_Consigne 1_
Réécrivez les enregistrements situés entre la ligne contenant « Task: Select the LIVING/DINING label » et celle contenant « heading Branch Managers », ces deux lignes comprises, en remplaçant « screenshot » par « capture » sans rien modifier d'autre. Les images ne doivent pas figurer dans votre réponse.

_Extrait_

Ce long chemin vers la libération ne pourra se réaliser que lorsque Turtle sortira enfin d’elle-même et se prendra, malgré elle, d’amitié pour Cayenne, une fillette de dix ans, venue de Yakima, une ville de l’Etat de Washington, que son père a ramenée un jour chez eux. Afin de lui éviter ce qu’elle-même a subi, elle sera contrainte de prendre le parti de cet être vulnérable et d’affronter son bourreau. Ce qui donnera lieu à une scène paroxystique, dont la lecture est troublante et difficile.

Point de happy end cependant et l’auteur le dit lui-même : « Elle recherche son indépendance mais elle reste une victime. » A la fin du roman, Turtle est recueillie par Anna qui tente de la ré-apprivoiser à la vie. La jeune fille n’a alors qu’un but : créer un potager « dans une parcelle ensoleillée, sans clôture près de la maison et elle aimerait y planter des pois, des courges, des haricots verts, de l’ail, des oignons, des pommes de terre, des laitues et des artichauts. » Mais même cela est difficile et les éléments se rebellent contre elle. Et le constat est amer. Elle a beau se dire : « Martin est mort et tu es vivante », le chemin est encore long vers la résilience : « Elle n’a pas envie de mener un combat perdu d’avance contre tous les éléments contre tout, et elle se déteste, elle déteste cette personne pleurnicharde  et incapable qu’elle est devenue, elle déteste se voir ainsi blessée, profondément et terriblement blessée, et comme la route sera longue avant de pouvoir rentrer chez elle. »

Gabriel Tallent explique ainsi son propos : « Je voulais écrire une histoire de résistance autour d’un personnage qui se bat pour devenir bon, son combat pour sauver son âme. Tout le reste était secondaire. » On ne peut qu’admirer la manière dont ce jeune auteur est entré dans la tête de cette adolescente, la faisant parler avec une véracité et un réalisme époustouflants. L’écrivain précise d’ailleurs que « quand on écrit un roman, on franchit toutes les barrières sociales et la frontière entre les hommes et les femmes.  Et [qu’]on en perd parfois ses repères. » « J’ai voulu donner mon point de vue, renchérit-il ; même si j’étais du sexe opposé, j’ai vu des choses importantes, j’ai découvert des vérités. Je voulais écrire ces chose-là, je les avais vues. » Et l’on ne peut que reconnaître qu’il a su admirablement les transcrire.

_Consigne 2_
Reproduisez fidèlement le passage de l'extrait qui va de « Ce long chemin » à « troublante et difficile. », bornes incluses.

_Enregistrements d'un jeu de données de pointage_
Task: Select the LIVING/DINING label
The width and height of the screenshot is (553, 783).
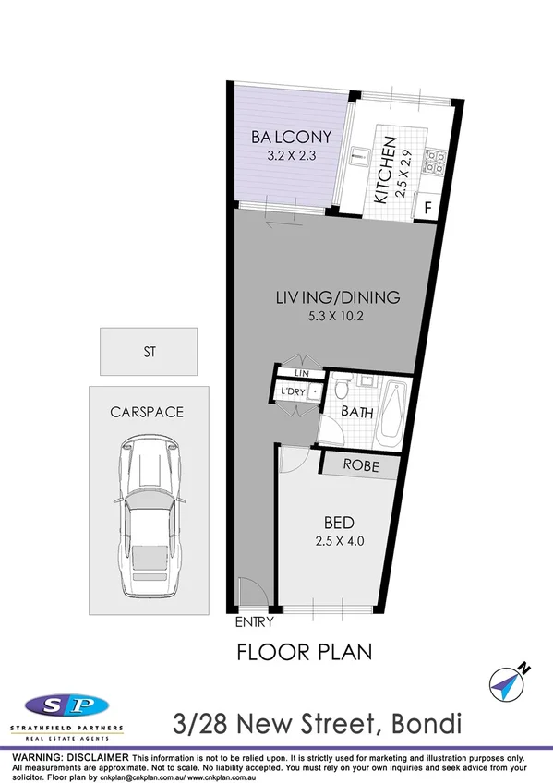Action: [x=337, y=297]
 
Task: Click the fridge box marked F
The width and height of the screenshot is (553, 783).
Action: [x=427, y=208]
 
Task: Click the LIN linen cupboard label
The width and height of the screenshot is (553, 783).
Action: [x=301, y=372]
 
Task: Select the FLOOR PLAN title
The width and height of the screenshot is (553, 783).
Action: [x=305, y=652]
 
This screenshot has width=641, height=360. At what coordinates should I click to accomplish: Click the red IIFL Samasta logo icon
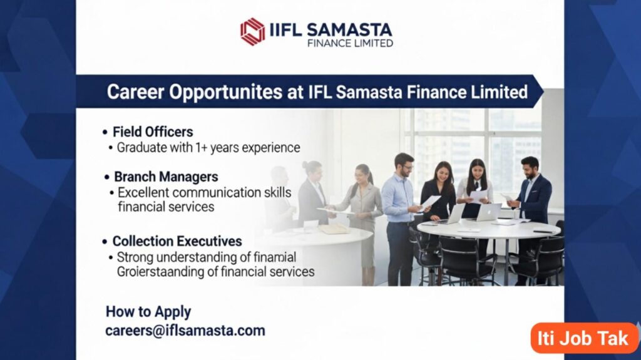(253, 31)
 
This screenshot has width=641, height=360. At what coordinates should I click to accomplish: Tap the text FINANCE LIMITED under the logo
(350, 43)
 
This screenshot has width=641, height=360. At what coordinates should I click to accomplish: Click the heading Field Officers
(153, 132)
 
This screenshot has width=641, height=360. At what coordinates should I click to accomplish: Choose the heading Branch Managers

...

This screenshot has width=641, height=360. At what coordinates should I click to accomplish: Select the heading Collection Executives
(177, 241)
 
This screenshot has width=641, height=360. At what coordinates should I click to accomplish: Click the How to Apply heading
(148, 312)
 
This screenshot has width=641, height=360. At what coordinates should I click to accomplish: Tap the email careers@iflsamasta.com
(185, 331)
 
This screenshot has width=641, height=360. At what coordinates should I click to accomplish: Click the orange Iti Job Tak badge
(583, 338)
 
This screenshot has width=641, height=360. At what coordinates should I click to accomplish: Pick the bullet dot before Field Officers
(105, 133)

_Résultat 1_
Task: Select the LIVING/DINING label
The width and height of the capture is (553, 783).
Action: [x=337, y=297]
 
Task: Click the fridge box marked F
The width and height of the capture is (553, 783).
Action: [x=427, y=208]
 
Task: Click the LIN linen cupboard label
The width and height of the capture is (553, 783).
Action: [x=301, y=372]
 
Task: Select the FLOOR PLAN title
The width and height of the capture is (553, 783).
Action: [x=305, y=652]
 
This capture has width=641, height=360. At what coordinates should I click to accomplish: Click the red IIFL Samasta logo icon
(253, 31)
 
This capture has width=641, height=360. At what coordinates should I click to accomplish: Tap the text FINANCE LIMITED under the logo
(350, 43)
 
This capture has width=641, height=360. At what coordinates should I click to accomplish: Click the heading Field Officers
(153, 132)
 
This capture has width=641, height=360. At what coordinates should I click to accomplish: Choose the heading Branch Managers

_Résultat 2_
Ce long chemin vers la libération ne pourra se réaliser que lorsque Turtle sortira enfin d’elle-même et se prendra, malgré elle, d’amitié pour Cayenne, une fillette de dix ans, venue de Yakima, une ville de l’Etat de Washington, que son père a ramenée un jour chez eux. Afin de lui éviter ce qu’elle-même a subi, elle sera contrainte de prendre le parti de cet être vulnérable et d’affronter son bourreau. Ce qui donnera lieu à une scène paroxystique, dont la lecture est troublante et difficile.